When she began to yearn for jazz and Latin music, she started the band Rio. She and her band have one album out; “We Were Dancing.” They’re currently working on another. Her style encompasses Jazz, Latin and Funk to form a high energy, smooth dance music. More informally, Stephanie and the band demand attention “from your heart to your dancing shoes.”

They play “American songs with a Latin beat as well as original songs. My style of writing for those is to take a melody or feeling, like reggae or meringue.” She uses the term ‘montuno’ which translates literally as ‘comes from the mountains.’ It’s a type of Cuban music with a syncopated piano vamp, according to NPR’s World Café. A vamp is like a riff in rock music and is at the heart of Cuban dance music.

Whether it’s Cuban or Brazilian, Spanish or Portuguese, it has a salsa feel.

Stephanie, her husband and son returned to Panama City when her father was dying and have stayed through her mother’s passing. She and her brother Hercules run the local Mayflower moving company under the name Van Horn Transfer and Storage Company, a business her father once owned.

She says that she and her brother worked for their father as packers throughout their summers during high school and college.

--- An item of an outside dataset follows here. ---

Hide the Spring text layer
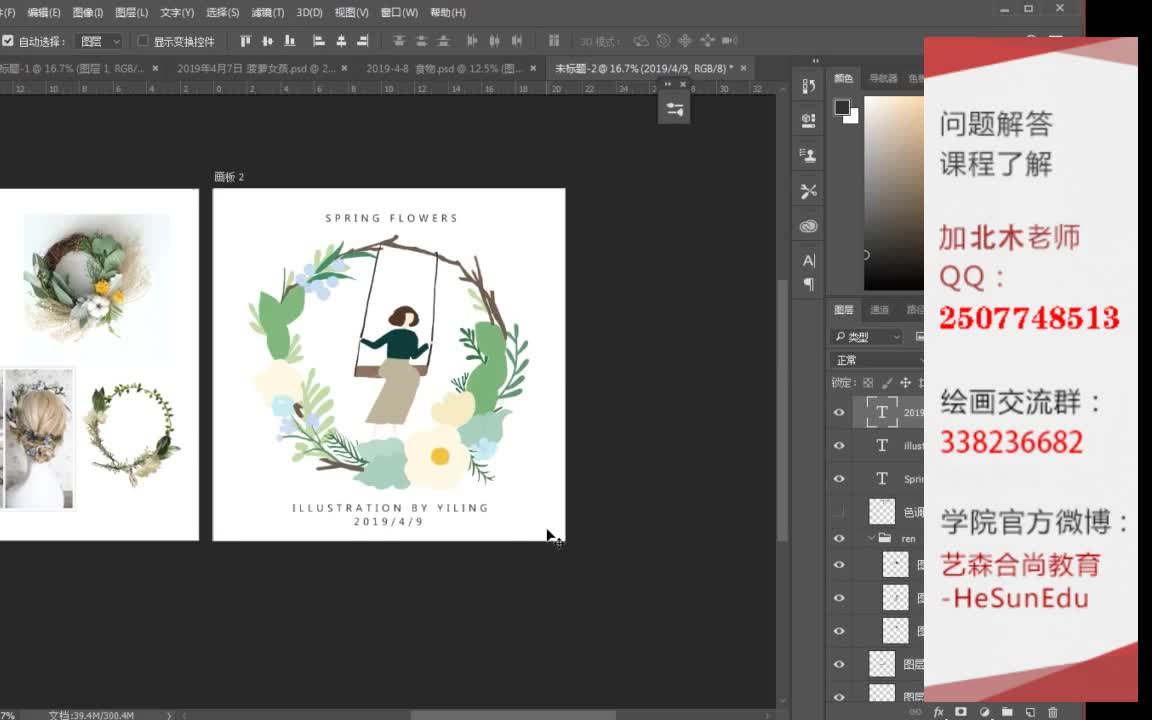The height and width of the screenshot is (720, 1152). point(838,478)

Her father was a strong Greek businessman who transferred his knowledge of business to his children. When her brother moved back to Panama City, he began working as “a packer and humper” to learn every aspect of the business from the ground up. From her father and her brother she learned to become the savvy businesswoman she now is.

Locally, Stephanie and Rio have performed across Panama City, Panama City Beach, Seaside, Rosemary Beach, Mexico Beach, Ft. Walton and Pensacola. Her band Rio has a number of players along the Gulf Coast and in Atlanta. Usually, only five play at one time. For pianists, there’s Gene Howell in Atlanta and Sean Dietrick in Panama City. Guitarists include Ron Rogers and Steve Cosper; the main drummer is Charles Pagano or Steve Ferry. Tom Latenser plays electric and upright bass, while Jimmy Medina plays percussion and conga drums. Stephanie involves some of the band members in singing — her first love. She also performs on the piano and flute.

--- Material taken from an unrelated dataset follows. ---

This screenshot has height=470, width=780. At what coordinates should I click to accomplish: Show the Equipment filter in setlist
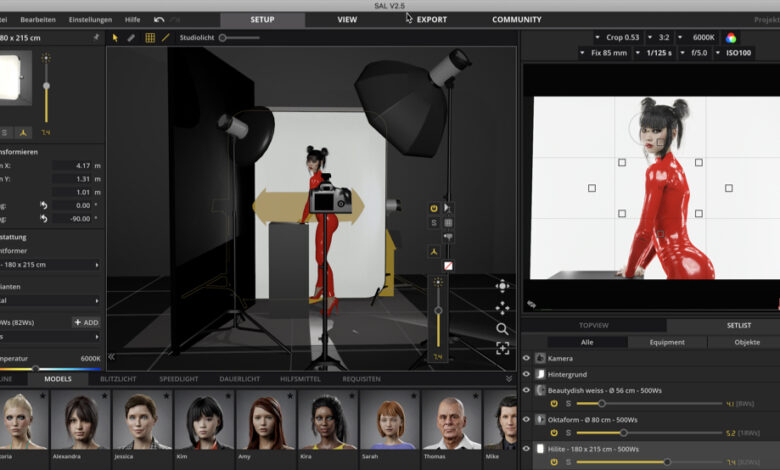coord(667,342)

Stephanie can be almost all things to all people. For those who like a Latin beat, she has that. For classical flute and piano, she does that too. In fact, she plays with a string trio in Panama City. Her performance venues include churches and laid-back garden parties.

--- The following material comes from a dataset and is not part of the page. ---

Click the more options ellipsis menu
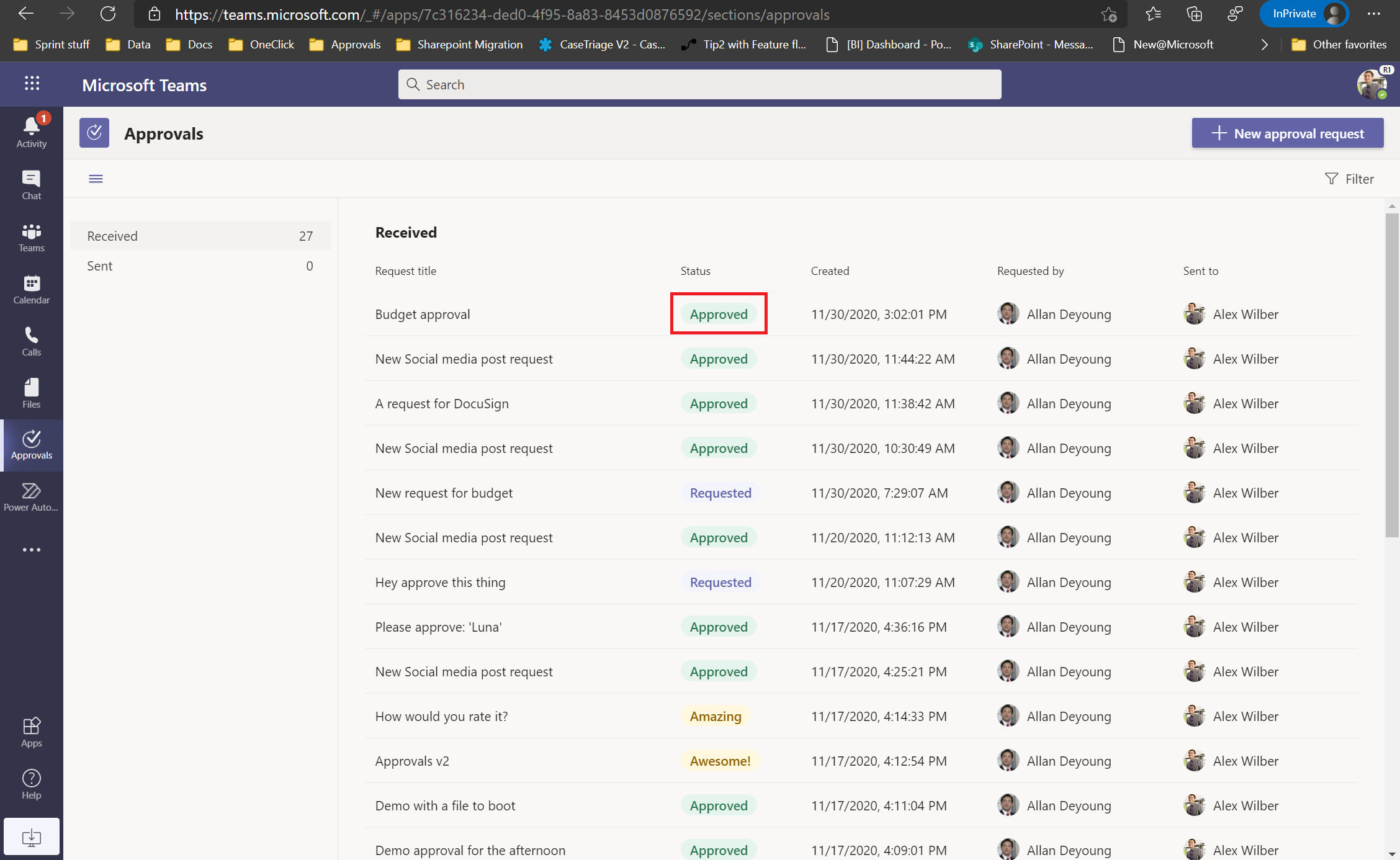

She also performs on a regular basis for the Gulf Jazz Society at their festivals and concerts. Additionally, she’s a comedic actress, starring as characters such as Carmen Miranda for ‘inside shows’ either as part of Rio, at the Red Stocking Revue or at the Panama City Country Club. She calls acting “a natural thing.”

If you’re looking for incredible music, either classical or Latin, then look no further than Stephanie Pettis and Rio. You’ll find a very talented, very versatile and extremely charismatic type of music. Listen out for Rio’s live performance from WKGC’s studio.